Tropical Journal of Pharmaceutical Research, Vol. 7, No. 2, June 2008, pp. 937-944

Research Article

Evaluation of Adverse Drug Reactions to Artemisininbased Combination Therapy in a Nigeria University Community

R Adisa *, TO Fakeye and D Dike

Department of Clinical Pharmacy & Pharmacy Administration, University of Ibadan, Ibadan, Nigeria.
*Corresponding author: Email: adisaras73@yahoo.co.uk & rasaq.adisa@mail.ui.edu.ng Tel: 2348034226199

Code Number: pr08011

Abstract

Purpose: The study was carried out to evaluate the incidence of adverse reactions to antimalarial drugs among residents of a Nigeria university community with a focus on artemisinin-based combination therapy (ACT).

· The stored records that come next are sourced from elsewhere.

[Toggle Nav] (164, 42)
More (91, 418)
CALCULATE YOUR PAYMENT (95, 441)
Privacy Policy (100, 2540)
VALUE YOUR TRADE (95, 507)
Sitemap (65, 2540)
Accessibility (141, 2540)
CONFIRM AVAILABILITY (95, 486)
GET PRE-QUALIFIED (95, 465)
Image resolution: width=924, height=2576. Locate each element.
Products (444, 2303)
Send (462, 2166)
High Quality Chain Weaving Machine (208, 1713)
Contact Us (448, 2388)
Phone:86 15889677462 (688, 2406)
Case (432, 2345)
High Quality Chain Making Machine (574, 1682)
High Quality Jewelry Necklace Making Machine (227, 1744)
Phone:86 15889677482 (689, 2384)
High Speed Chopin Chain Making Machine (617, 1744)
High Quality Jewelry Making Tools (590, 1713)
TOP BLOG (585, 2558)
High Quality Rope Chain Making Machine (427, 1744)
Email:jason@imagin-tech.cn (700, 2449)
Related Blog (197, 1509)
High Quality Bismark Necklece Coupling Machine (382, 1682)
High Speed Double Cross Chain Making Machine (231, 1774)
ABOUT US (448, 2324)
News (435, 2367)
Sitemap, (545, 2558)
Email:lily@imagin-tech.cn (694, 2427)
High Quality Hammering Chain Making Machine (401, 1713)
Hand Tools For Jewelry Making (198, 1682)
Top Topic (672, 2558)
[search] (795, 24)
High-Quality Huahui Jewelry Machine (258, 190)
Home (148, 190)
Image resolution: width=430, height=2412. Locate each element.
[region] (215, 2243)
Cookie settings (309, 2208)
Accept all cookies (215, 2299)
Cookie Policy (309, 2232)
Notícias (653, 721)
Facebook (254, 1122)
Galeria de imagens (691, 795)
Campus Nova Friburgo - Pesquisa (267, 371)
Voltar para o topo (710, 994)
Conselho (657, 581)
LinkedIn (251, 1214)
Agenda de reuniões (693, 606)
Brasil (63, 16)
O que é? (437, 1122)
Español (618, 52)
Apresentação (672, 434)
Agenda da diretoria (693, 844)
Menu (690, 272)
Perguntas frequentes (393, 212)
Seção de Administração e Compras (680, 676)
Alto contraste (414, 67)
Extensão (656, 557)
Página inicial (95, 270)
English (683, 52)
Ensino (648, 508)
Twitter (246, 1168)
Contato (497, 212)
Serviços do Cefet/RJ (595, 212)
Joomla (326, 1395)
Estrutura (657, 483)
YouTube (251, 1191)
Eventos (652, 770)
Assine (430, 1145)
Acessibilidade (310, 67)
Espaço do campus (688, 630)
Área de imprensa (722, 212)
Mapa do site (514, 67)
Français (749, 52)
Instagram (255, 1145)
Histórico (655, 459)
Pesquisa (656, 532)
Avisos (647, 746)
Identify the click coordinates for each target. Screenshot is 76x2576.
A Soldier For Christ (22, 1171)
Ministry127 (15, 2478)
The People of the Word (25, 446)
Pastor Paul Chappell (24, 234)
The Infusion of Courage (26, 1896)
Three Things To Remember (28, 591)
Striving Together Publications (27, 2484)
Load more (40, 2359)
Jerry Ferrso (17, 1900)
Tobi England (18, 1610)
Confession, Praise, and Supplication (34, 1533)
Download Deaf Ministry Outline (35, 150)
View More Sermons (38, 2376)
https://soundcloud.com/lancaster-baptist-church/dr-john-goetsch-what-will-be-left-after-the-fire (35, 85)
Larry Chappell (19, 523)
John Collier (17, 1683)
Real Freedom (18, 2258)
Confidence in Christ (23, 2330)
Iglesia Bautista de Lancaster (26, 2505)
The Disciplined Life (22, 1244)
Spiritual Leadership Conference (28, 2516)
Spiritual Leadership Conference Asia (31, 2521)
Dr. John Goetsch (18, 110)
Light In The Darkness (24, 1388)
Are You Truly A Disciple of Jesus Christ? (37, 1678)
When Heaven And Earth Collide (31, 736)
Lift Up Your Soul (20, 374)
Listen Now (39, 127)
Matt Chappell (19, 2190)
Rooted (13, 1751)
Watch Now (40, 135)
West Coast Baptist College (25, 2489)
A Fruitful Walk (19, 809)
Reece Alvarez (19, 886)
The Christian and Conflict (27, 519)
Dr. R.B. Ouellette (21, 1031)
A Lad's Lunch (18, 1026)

Specifically, the profile of use, and the reporting culture of people with respect to experienced reactions were noted.
Method: Questionnaires were administered to respondents at the university health centre between November 2006 and January 2007. Information on demographic characteristics, nature of experienced adverse reactions and the most frequently used ACT, among other questions, were collected. Descriptive statistics and Fisher’s Exact test were used to evaluate the distribution of respondent’s opinion.
Result:
The study achieved a response rate of 86%. The results revealed that 210 (70.0 %) of respondents said they had used artemisinin-based combination drugs while 134 (44.7 %) said they used artemisinin derivatives alone as monotherapy for malaria treatment. Artesunate plus amodiaquine 94 (31.3%) as a co-packaged product was the most commonly used ACT. Incidence of the experienced adverse reactions to ACT was reported to be generally mild and well tolerated.
Conclusion:
Efforts to improve the use of ACT in the management of acute uncomplicated P. falciparum malaria is recommended. Furthermore, an effective mechanism to improve reporting of adverse effects of ACT is also recommended

Keywords: Adverse Drug Reaction, Artemisinin-combination therapy (ACT), malaria

INTRODUCTION

In many Africa countries, intensity of malaria transmission is high and antimalarial drugs are used frequently for presumptive treatment of fever, even in the absence of laboratory confirmed malaria diagnosis 1, 2, 3, 4, 5. Informal use of antimalarial drugs may increase the risk of incorrect dosing, inappropriate treatment, occurrence of adverse drug reactions and interaction of different medicines, which could have a negative impact on antimalarial treatment safety 5, 6, 7, 8 . Increasing parasite resistance and failure of single drug treatment of malaria in many endemic countries of Africa9 has led to a widespread promotion of artemisinin-based combination therapy (ACT) as a strategy for effective management of Plasmodium falciparum malaria10 . World Health Organization (WHO) has, since 2001, recommended that malaria endemic countries change their treatment policies and adopt combination therapy, and in particular artemisinin-based combination therapy as the first-line antimalarial treatment11 . Artemeterlumefantrine, artesunate (AS) plus amodiaquine (AQ), artesunate plus sulphadoxine/pyrimethamine (SP), and artesunate plus mefloquine are some of the ACT that have been recommended for use in Africa based on available efficacy and safety data 11, 12 .

The current plans for a wide-scale implementation of ACT across Africa offer an opportunity to evaluate the occurrence of adverse drug reactions to these medicines when used in the larger population or the community. Gabon and Sao Tome had implemented the use of artesunate plus amodiaquine, with report of minor side effects while Burundi and Zanzibar reported that the safety of ACT for the last two years had been good 1,12. Other Africa countries are at various stages of preparations to implement chosen ACT. China, Thailand and South East Asia are also some of the countries that have used artemisinin-based combination therapy extensively with no report of any serious adverse reactions13 .

Nigeria has successfully adopted the use of artemisinin-based combination therapy for malaria treatment for more than two years with WHO recommended drug-combinations available in the country under different proprietary names. To the best of our knowledge, there are no substantial reports of incidence of adverse effects associated with the use of these medicines aside those documented during clinical trials or premarketing phase. However, obtaining information on adverse reaction profile of ACT will be necessary in countries (such as Nigeria) where self-treatment with antimalarial drugs is pervasive. This is to ensure that the common and rare adverse drug events to ACT are documented and, also to ensure that patients are getting the desired therapeutic benefits rather than negative consequences on account of such adverse drug effects.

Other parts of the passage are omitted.